Extension du marché carbone à tous les combustibles fossiles
En Europe et surtout en France, ce nouvel objectif risque donc de peser principalement sur les ménages. Le recours au marché du carbone qui concerne surtout les industriels ne sera pas suffisant pour inciter aux économies. Pour le CAS, si l'Europe s'engage vers un objectif de réduction de 30%, l'internalisation du coût carbone s'avère par conséquent indispensable. Cette internalisation peut prendre différentes formes : taxes, marchés de permis, normes et réglementations, péages, certificats verts, bonus-malus, subventions… Le centre d'analyse stratégique plaide pour sa part pour l'élargissement du marché d'échange de quotas carbone (marché ETS) à l'ensemble des combustibles fossiles vendus en Europe en imposant aux importateurs et aux producteurs européens d'acquérir un nombre de quotas correspondant à leur contenu en CO2. Selon le CAS, ce dispositif aurait plusieurs avantages et pourrait notamment être décidé par l'Union européenne à la majorité qualifiée. La mise en place d'une taxe carbone européenne au contraire nécessiterait une adoption à l'unanimité comme tout ce qui concerne la fiscalité en Europe.
Les options de l'Europe seront présentées fin mai
La Commission européenne doit présenter en détail son plan d'action en la matière le 26 mai prochain aux Etats-membres et au Parlement européen. Elle reste convaincue que l'objectif est abordable d'autant plus que la crise économique rend plus accessible l'objectif actuel de -20% d'ici 2020. Selon un scénario du CAS, le niveau des émissions totales de CO2 serait réduit d'environ 7 % en 2020 par rapport à l'évolution tendancielle ''sans crise'' sur laquelle se sont basés les calculs de l'objectif de 20%. Les Etats membres restent quant à eux très divisés sur le sujet comme l'a montré la réunion informelle des ministres de l'Environnement de Séville en janvier : la Commissaire européenne à l'action pour le climat, ainsi que certains pays, envisagent un chiffre de 30 % grâce notamment à l'achat de quotas dans d'autres pays et à la prise en compte des actions liées à l'utilisation des terres et à la lutte contre la déforestation. Cette question sera à l'ordre du jour du Conseil européen de juin.

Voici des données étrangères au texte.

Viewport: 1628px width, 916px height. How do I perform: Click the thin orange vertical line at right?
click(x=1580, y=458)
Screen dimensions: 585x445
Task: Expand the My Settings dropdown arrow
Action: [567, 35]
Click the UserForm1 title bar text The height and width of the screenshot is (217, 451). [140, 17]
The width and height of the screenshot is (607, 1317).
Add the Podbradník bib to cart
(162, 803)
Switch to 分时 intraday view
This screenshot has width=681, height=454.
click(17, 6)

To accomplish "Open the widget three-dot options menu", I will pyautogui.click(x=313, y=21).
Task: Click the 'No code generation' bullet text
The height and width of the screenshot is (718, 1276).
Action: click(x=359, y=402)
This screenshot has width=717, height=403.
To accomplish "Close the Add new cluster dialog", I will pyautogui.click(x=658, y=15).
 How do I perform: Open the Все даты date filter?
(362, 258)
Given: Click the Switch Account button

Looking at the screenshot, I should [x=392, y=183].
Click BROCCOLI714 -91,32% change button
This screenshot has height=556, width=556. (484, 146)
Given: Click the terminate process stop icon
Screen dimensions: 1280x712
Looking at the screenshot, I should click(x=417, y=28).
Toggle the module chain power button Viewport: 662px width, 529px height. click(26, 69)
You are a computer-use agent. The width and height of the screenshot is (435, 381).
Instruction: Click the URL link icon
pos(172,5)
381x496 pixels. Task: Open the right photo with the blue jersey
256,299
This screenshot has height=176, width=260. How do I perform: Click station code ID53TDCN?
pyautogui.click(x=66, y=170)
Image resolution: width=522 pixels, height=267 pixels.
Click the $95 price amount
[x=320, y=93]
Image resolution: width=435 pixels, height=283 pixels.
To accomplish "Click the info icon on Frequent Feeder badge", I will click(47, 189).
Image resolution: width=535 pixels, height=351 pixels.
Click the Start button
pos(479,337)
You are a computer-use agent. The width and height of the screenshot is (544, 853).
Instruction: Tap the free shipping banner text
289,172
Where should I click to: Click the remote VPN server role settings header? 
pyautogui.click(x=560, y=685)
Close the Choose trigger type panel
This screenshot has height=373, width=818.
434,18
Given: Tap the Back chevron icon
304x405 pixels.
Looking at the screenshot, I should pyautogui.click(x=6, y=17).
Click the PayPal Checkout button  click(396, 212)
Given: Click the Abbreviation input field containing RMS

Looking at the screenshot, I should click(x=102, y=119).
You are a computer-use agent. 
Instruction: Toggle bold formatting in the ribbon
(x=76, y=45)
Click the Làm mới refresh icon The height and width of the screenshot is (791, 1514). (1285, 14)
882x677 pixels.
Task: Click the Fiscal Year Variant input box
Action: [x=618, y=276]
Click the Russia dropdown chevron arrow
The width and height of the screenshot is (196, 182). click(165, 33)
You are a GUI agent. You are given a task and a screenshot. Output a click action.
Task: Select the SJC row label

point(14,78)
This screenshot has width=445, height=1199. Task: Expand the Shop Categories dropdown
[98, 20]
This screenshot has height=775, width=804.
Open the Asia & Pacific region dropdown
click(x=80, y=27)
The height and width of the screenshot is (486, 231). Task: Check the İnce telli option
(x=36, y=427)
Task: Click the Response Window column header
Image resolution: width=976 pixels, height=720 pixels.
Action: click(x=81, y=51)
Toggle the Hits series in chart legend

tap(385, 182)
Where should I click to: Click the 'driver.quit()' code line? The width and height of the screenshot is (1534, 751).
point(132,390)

En attendant les industriels s'inquiètent. L'Association européenne de la sidérurgie s'est ainsi déclarée totalement opposée à toute augmentation unilatérale de l'objectif européen. La Confindustria, le Medef italien, a quant à lui envoyé une lettre au président de la Commission européenne, José-Manuel Barroso, soulignant que les objectifs du paquet énergie climat, adopté en 2008, sont déjà largement contraignants pour l'industrie italienne. La Confindustria estime par conséquent que le nouvel objectif ne pourrait être envisagé que si les autres pays industrialisés assument des objectifs équivalents que les pays émergents acceptent des mesures de réduction concrètes.